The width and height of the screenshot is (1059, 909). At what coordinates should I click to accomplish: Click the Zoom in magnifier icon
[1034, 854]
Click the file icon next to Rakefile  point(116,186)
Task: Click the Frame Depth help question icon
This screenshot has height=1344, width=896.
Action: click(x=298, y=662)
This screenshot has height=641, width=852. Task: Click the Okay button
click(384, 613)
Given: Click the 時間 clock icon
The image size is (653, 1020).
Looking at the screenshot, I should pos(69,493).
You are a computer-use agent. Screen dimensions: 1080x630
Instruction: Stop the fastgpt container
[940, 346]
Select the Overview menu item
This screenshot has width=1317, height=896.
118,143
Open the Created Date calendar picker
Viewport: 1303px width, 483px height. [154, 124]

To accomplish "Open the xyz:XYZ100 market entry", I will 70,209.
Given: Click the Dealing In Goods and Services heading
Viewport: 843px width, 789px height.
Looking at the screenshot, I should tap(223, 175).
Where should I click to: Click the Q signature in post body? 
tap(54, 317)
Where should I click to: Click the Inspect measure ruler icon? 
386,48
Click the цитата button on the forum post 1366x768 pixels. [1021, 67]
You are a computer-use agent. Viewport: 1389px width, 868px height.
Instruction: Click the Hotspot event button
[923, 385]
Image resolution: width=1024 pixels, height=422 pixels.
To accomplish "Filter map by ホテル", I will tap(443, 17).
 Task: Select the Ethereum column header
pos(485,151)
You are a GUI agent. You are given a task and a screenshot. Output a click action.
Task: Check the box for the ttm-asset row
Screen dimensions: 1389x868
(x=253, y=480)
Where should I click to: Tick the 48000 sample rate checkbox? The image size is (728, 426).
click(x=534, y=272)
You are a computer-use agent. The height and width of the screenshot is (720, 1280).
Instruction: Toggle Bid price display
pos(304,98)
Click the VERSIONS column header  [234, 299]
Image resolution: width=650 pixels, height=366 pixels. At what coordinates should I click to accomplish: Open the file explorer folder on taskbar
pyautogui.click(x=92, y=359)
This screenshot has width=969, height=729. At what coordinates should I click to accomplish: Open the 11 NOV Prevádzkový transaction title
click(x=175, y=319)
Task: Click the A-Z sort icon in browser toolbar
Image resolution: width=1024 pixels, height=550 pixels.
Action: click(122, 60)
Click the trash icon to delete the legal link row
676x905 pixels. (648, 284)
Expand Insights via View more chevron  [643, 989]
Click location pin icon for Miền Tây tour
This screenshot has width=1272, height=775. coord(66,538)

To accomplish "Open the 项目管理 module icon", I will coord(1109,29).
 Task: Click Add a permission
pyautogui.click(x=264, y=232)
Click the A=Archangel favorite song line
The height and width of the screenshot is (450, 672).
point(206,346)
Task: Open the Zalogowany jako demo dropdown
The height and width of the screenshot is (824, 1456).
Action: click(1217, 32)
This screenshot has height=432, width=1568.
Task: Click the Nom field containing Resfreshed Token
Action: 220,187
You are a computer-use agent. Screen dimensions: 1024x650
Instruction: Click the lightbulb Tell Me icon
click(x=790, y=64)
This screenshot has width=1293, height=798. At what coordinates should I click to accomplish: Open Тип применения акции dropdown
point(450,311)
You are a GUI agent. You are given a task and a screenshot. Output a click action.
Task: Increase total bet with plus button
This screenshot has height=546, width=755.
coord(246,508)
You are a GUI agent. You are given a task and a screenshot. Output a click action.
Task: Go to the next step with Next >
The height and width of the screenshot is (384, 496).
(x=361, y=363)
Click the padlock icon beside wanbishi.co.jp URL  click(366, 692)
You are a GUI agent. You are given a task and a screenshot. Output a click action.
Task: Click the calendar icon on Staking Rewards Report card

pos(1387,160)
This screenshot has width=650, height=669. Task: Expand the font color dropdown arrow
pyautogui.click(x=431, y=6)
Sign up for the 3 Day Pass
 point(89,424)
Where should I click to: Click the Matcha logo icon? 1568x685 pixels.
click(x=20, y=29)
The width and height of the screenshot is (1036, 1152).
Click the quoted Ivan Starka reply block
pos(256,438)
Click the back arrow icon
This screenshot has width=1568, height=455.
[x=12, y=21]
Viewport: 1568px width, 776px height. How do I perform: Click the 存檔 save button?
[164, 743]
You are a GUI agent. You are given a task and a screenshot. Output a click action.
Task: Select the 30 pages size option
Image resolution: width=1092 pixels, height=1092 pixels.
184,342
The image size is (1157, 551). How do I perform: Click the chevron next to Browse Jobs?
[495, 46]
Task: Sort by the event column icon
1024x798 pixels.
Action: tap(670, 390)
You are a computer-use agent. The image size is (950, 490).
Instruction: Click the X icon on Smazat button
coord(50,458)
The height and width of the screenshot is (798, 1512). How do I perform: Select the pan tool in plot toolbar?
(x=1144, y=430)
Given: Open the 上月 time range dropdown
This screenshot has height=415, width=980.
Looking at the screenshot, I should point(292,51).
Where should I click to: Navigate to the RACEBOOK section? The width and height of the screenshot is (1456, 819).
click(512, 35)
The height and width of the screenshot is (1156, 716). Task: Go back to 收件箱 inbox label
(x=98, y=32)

→ **YOUR GOAL**: For every line of the material that holds the word "computer", make a copy.

→ **SOLUTION TO THE EXERCISE**:
You are a computer-use agent. Screen dimensions: 1080x630
You are a computer-use agent. Viewport: 1389px width, 868px height.
You are a computer-use agent. The height and width of the screenshot is (720, 1280).
You are a computer-use agent. Screen dimensions: 1024x650
You are a computer-use agent. The image size is (950, 490).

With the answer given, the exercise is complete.